Friday, April 30, 2010

Japan PM appeals for union support amid base row

    Friday, April 30

    TOKYO (AFP) - – Japanese Prime Minister Yukio Hatoyama, whose political future has been threatened by a row over a US military base, Thursday called on major trade unions to continue supporting his government.

    "There is a growing force to turn back the clock but we must move the hands of the clock further in the right direction," Hatoyama told a mass rally organised by Japan's biggest labour confederation, Rengo.

    About 33,000 people, according to Rengo's count, gathered at a central Tokyo park for the May Day rally, held Thursday to coincide with a public holiday.

    "The change of government was meant to make a society which rewards those who work," said Hatoyama, whose centre-left Democratic Party of Japan swept to power in a landslide election victory last year, ending a half century of almost unbroken conservative rule.

    "I am convinced that you are feeling how the country is changing," he said.

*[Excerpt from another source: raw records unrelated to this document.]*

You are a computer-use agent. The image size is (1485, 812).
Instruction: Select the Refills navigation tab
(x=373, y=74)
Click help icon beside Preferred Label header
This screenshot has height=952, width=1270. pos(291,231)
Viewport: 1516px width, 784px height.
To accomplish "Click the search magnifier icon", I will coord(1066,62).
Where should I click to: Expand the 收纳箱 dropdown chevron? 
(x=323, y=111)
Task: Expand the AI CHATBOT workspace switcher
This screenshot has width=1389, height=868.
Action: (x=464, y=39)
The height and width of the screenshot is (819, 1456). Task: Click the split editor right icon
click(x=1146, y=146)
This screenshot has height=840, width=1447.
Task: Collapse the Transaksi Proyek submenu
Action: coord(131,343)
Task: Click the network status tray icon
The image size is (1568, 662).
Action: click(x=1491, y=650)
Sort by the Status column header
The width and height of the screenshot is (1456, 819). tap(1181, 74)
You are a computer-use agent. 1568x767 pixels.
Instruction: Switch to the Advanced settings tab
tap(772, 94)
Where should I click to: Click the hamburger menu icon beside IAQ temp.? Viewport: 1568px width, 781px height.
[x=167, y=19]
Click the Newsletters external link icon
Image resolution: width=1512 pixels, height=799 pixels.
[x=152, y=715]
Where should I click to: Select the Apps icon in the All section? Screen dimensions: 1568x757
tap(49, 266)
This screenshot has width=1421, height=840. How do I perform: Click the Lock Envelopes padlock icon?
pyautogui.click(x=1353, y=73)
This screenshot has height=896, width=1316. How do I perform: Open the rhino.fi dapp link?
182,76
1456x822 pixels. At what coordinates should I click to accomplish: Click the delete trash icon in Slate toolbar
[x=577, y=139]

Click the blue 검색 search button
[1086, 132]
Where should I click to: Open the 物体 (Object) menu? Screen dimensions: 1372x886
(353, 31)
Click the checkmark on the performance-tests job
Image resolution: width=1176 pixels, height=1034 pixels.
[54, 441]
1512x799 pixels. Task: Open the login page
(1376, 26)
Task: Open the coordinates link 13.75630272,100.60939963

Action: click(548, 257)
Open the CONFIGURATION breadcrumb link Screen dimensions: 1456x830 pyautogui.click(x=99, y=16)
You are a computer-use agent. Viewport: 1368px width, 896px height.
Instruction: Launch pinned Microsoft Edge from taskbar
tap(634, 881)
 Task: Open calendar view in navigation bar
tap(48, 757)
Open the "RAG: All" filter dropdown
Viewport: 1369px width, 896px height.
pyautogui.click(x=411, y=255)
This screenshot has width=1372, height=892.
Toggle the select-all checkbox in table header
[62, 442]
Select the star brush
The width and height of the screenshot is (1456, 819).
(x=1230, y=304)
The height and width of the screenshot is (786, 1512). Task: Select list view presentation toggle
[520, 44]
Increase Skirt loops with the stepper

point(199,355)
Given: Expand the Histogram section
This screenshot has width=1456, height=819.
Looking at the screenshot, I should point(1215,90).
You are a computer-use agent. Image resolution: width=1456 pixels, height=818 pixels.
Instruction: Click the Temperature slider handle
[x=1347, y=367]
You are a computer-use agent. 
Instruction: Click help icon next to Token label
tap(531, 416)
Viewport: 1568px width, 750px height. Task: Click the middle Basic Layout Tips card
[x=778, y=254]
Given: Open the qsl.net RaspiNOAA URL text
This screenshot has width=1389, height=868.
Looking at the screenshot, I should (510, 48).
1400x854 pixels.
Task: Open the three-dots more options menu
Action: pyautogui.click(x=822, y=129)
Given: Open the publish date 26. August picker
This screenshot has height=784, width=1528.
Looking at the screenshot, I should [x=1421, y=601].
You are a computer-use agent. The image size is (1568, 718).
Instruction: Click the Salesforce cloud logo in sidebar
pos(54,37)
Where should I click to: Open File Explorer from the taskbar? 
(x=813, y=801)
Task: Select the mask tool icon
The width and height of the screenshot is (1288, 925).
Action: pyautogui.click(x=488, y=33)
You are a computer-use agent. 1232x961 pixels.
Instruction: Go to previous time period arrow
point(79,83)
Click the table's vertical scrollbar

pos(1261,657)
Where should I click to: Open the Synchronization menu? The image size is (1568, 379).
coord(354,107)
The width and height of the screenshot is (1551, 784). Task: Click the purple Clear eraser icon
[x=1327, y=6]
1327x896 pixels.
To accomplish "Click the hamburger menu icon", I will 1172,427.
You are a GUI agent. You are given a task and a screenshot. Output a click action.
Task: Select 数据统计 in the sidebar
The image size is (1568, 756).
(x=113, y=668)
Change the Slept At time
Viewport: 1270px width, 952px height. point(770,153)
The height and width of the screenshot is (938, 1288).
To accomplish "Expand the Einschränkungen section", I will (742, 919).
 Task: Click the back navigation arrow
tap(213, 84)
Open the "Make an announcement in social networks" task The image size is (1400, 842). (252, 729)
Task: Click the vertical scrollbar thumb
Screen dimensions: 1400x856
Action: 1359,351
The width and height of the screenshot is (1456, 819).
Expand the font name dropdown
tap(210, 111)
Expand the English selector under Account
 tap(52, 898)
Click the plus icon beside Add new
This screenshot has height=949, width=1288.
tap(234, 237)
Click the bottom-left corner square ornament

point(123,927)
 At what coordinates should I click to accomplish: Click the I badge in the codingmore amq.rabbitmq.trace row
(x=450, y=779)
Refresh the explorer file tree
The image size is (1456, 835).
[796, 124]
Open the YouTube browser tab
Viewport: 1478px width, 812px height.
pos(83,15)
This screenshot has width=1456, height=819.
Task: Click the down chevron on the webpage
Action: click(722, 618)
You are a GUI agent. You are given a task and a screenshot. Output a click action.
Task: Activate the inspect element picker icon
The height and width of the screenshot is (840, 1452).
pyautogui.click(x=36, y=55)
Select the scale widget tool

    But Hatoyama's approval rating has plunged, from over 70 percent into the 20-percent range, while he and his party head were embroiled in political fund scandals and he was seen lagging on his promises.

    The rate stood at 20.7 percent, down 12.3 points from three weeks earlier, according to the latest opinion poll released by Kyodo news agency Thursday. The disapproval rating rose 11.1 points to 64.4 percent.

    Hatoyama has vowed to "stake his job" on settling by the end of May the issue of relocating a US Marine base on Okinawa, amid criticism from opposition parties and the media just months before upper-house elections in the summer.

    As part of his "people-first" policy, Hatoyama has promised to move the unpopular base from Okinawa, an island in Japan's southern most prefecture, or even out of Japan entirely.

    The proposal has irritated the US administration, as it runs counter to a 2006 Japan-US agreement to relocate the Futenma base away from a crowded urban area to reclaimed land on a quieter seaside area of Okinawa.

    While Washington has insisted on sticking to the unpopular original plan, Hatoyama's government has been struggling to find an alternative site.

    In the Kyodo poll, 54.4 percent of respondents said Hatoyama should step down if he failed to meet his end-of-May deadline.

    An estimated 90,000 people protested in Okinawa on Sunday against any move to keep the base there while residents of the island of Tokunoshima, 200 kilometres (125 miles) away, have also rallied against reported plans to move the base there.

    Kurt Campbell, US Assistant Secretary of State for East Asian and Pacific Affairs, returned to Washington Wednesday without talking to the media after meeting Japanese officials to discuss the base issue.

    Reports said Tokyo appeared to have presented him a compromise idea on building a new military runway in Okinawa -- on a pile-supported platform which can be less damaging than landfill to coral reefs -- while moving some Marines to Tokunoshima.

    Hatoyama did not mention the base issue at the union rally.

    Nobuaki Koga, chairman of Rengo, which claims a membership of 6.8 million people, said he hoped the government would pursue its policies "by sincerely listening to people's voices.

    "The change has just begun to create a society which attaches importance to people's lives."